Phase Two: Feature Exploration
As time goes by, AI agents begin to explore more substantive application scenarios. This includes services that are more aligned with the needs of Crypto Assets users, such as content production, investment analysis, and fund management. At this stage, AI agents gradually distinguish themselves from pure meme coins, forming an independent track.
Phase Three: Ecological Collaboration
AI agents are beginning to seek collaboration between projects to build a stronger ecosystem. This stage emphasizes interoperability and the expansion of ecological networks, exploring synergies with other Crypto Assets projects or protocols. To achieve efficient collaboration, the industry is starting to establish standardized frameworks to simplify the development process of AI agents.
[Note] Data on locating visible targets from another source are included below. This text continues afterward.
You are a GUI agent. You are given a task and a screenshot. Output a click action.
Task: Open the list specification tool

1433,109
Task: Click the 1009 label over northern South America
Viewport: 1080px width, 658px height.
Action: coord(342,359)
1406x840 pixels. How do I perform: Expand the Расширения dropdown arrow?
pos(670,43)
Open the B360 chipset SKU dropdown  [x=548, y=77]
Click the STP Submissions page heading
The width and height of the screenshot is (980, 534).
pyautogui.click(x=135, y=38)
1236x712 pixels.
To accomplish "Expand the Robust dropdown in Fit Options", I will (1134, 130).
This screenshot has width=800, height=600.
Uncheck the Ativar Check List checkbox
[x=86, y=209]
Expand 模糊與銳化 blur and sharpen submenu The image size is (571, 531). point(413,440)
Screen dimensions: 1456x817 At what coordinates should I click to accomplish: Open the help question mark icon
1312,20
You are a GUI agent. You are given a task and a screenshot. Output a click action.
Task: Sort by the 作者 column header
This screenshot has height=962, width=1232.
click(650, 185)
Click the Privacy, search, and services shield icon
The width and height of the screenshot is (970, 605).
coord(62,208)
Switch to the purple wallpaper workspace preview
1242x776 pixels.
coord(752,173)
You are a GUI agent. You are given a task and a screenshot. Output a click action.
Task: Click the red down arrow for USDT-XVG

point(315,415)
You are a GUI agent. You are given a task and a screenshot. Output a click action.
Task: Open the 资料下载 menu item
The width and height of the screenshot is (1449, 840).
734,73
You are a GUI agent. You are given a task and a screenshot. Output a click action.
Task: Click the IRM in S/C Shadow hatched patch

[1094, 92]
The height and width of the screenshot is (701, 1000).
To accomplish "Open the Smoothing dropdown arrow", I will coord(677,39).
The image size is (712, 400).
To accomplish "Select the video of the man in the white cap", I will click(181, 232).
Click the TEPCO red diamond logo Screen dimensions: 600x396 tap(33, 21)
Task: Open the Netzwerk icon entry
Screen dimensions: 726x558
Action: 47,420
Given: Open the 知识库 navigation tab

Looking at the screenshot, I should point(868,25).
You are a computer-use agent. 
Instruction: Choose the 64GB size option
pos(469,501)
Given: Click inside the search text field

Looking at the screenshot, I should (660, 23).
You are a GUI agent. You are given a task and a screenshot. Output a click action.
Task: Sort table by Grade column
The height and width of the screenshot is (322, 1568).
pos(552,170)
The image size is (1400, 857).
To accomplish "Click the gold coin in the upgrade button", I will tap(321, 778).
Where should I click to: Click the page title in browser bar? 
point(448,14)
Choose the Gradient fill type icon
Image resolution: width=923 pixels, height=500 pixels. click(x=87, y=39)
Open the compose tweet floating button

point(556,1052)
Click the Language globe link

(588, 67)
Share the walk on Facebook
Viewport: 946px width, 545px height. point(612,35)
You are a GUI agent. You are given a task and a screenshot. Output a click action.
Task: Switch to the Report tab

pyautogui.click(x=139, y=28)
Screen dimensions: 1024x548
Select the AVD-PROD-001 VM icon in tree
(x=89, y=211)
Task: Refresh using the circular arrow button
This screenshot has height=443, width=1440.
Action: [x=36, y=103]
Phase 4: Entering Fund Management
AI agents are beginning to venture into more complex financial areas, such as fund management, at this stage. This not only requires providing investment advice and generating reports but also includes advanced functions such as strategy design, dynamic adjustments, and market forecasting. As traditional financial capital flows into the crypto market, the advantages of AI agents in terms of automation and efficiency are becoming increasingly evident.
Future Outlook: Reshaping Agency Economics
Currently, most Crypto Assets AI agents have not yet delved into daily applications. Future developments may redefine the token economic relationships between distributors, platforms, and agent providers, creating an entirely new ecosystem. This process may resemble the evolution of the internet economy, such as the rise of super applications.
In this new phase, AI agents may evolve into super app gateways, integrating various platform economies and managing a large number of independent agents. This will further break down traditional application silos, creating a more interconnected and efficient Crypto Assets ecosystem.
With the continuous advancement of technology and the maturation of the market, the application prospects of AI agents in the Crypto Assets field are broad. However, achieving true product-market fit will still require time and ongoing innovation. In the future, projects that can accurately grasp user needs and provide substantial value will stand out in this rapidly evolving field.